Las regiones y ciudades de la UE llevan mucho tiempo reclamando un acceso más directo a la financiación del bloque, hasta ahora con un éxito limitado, recordó.

Ello significaría en muchas ocasiones no tener en cuenta a los gobiernos nacionales, que son en estos momentos los responsables de distribuir los fondos, una vez que la Comisión Europea da el visto bueno a sus planes nacionales.

A partir de 2014, la incorporación de sindicatos, gobiernos locales y la sociedad civil en la elaboración de los programas en el marco de la política de cohesión, el llamado principio de asociación, es ya una obligación legal vinculante.

Sin embargo, muchos representantes de esos grupos de la sociedad se lamentan de que los gobiernos eluden su responsabilidad.

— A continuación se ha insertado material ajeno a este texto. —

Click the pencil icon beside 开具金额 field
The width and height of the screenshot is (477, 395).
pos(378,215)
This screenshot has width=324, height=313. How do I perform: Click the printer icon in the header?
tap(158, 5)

«La participación de las autoridades regionales (…) propicia proyectos de mayor calidad, ya que son capaces de presentar rápidamente proyectos viables junto con socios regionales», subrayó  Rijsberman, al tiempo que añadió que ello contribuiría a superar las diferencias sociales, económicas y territoriales entre las regiones europeas.

«En última instancia, a los ciudadanos y a la UE les interesa que la distribución de fondos sea lo más eficiente posible. Con demasiada frecuencia la participación de las administraciones nacionales simplemente retrasa el proceso o tiene resultados ineficaces», destacó  Rijsberman, quien también es ponente del CDR sobre las normas financieras aplicables al presupuesto de la UE.

GARANTIZAR EL SEGUIMIENTO

El reto pasará por garantizar un correcto seguimiento de estas propuestas, en primer lugar en el Pleno de la Conferencia y posteriormente por sus distintos órganos políticos integrados por representantes de la UE.

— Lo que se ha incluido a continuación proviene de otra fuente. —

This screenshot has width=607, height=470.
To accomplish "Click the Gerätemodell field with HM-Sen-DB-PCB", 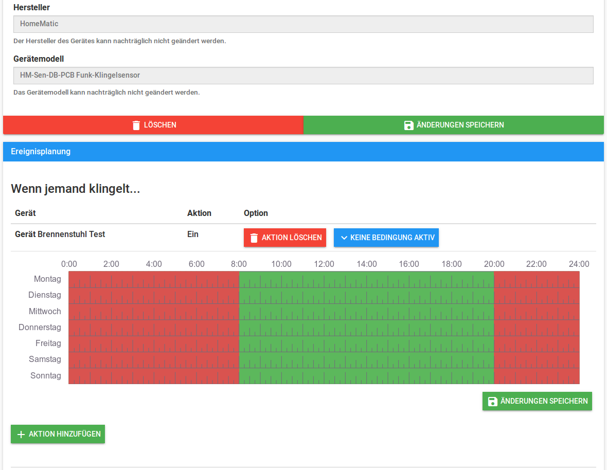I will (303, 75).
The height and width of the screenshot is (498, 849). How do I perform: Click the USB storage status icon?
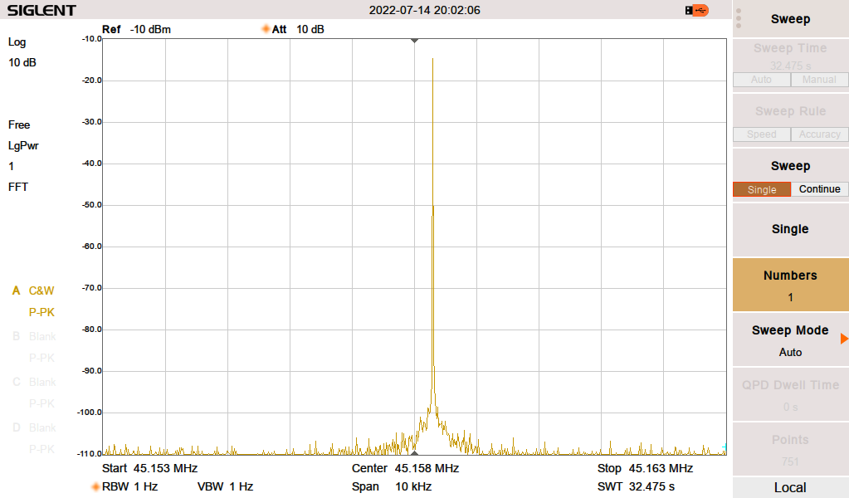click(x=697, y=10)
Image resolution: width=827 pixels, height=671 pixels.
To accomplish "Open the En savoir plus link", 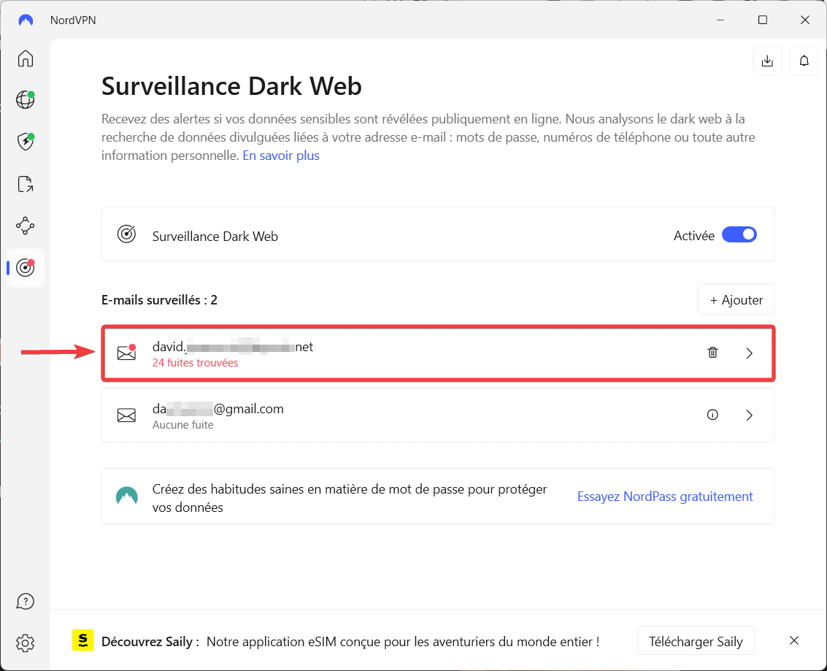I will coord(281,156).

Teniendo en cuenta el elevado número de propuestas -desde paneles de ciudadanos hasta actos locales en todo el bloque-, funcionarios franceses sugirieron la elaboración de una hoja de ruta política para el futuro antes de que finalice la Presidencia francesa del Consejo de la UE. Ésta incluiría entre cinco y diez temas principales, basados en ideas «apoyadas en toda Europa».

Aunque en la página web de la Conferencia se especifica que las propuestas se debatirán de acuerdo con los Tratados de la UE, en algunas propuestas ciudadanas se ha solicitado una reforma de esos textos fundacionales. El eurodiputado Sandro Gozi (Renovar Europa, Francia) dijo a los asistentes al evento que la reforma de los tratados sería posible si los ciudadanos la piden.

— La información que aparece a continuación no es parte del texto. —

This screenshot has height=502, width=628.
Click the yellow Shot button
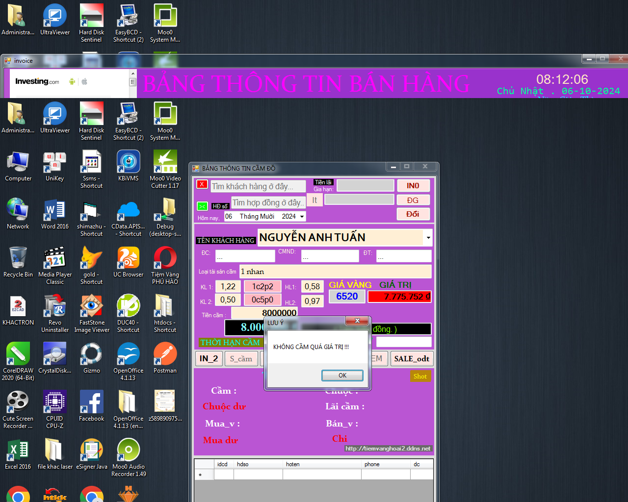[420, 377]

«Tenemos que prepararnos para debatir y modificar el Tratado», explicó  Gozi, al tiempo que añadió que ello sería más factible en áreas como la política exterior de la UE y la fiscalidad.

Sin embargo, a pesar del apoyo de Francia y Alemania, algunos Estados miembros de la UE como Hungría o Polonia probablemente vetarán cualquier intento de modificar los tratados de la UE.